Shifting Pattern Biclustering and Boolean Reasoning Symmetry

Abstract

There are several goals of the two-dimensional data analysis: one may be interested in searching for groups of similar objects (clustering), another one may be focused on searching for some dependencies between a specified one and other variables (classification, regression, associate rules induction), and finally, some may be interested in serching for well-defined patterns in the data called biclusters.

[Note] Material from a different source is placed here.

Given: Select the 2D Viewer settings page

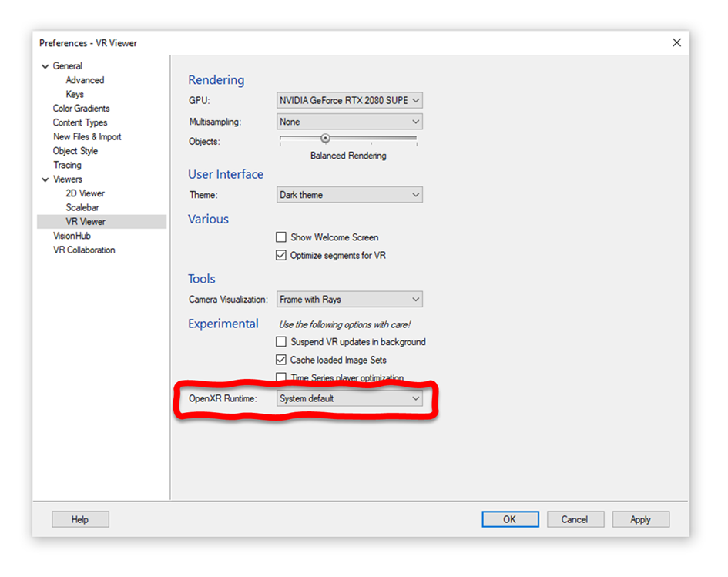Looking at the screenshot, I should coord(85,193).
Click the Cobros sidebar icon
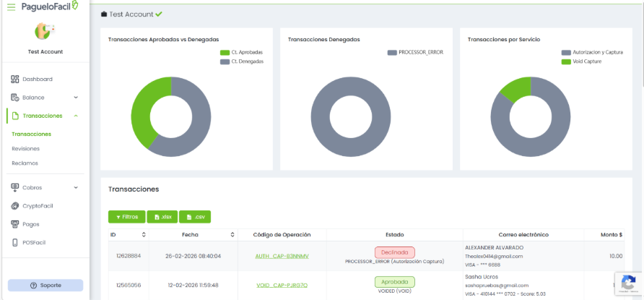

It was already proved that there exists a mathematically proven symmetry between some patterns in the matrix and implicants of data-defined Boolean function. This paper provides the new look for a specific pattern search—the pattern named the δ-shifting pattern. The shifting pattern is interesting, as it accounts for constant fluctuations in data, i.e., it captures situations in which all the values in the pattern move up or down for one dimension, maintaining the range amplitude for all the dimensions. Such a behavior is very common in real data, e.g., in the analysis of gene expression data. In such a domain, a subset of genes might go up or down for a subset of patients or experimental conditions, identifying functionally coherent categories. A δ-shifting pattern meets the necessity of shifting pattern induction together with the bias of the real values acquisition where the original shifts may be disturbed with some outer conditions. Experiments with a real dataset show the potential of our approach at finding biclusters with δ-shifting patterns, providing excellent performance. It was possible to find the 12×9 pattern in the 112×9 input data with MSR=0.00653. The experiments also revealed that δ-shifting patterns are quite difficult to be found by some well-known methods of biclustering, as these are not designed to focus on shifting patterns—results comparable due to MSR had much more variability (in terms of δ) than patterns found with Boolean reasoning.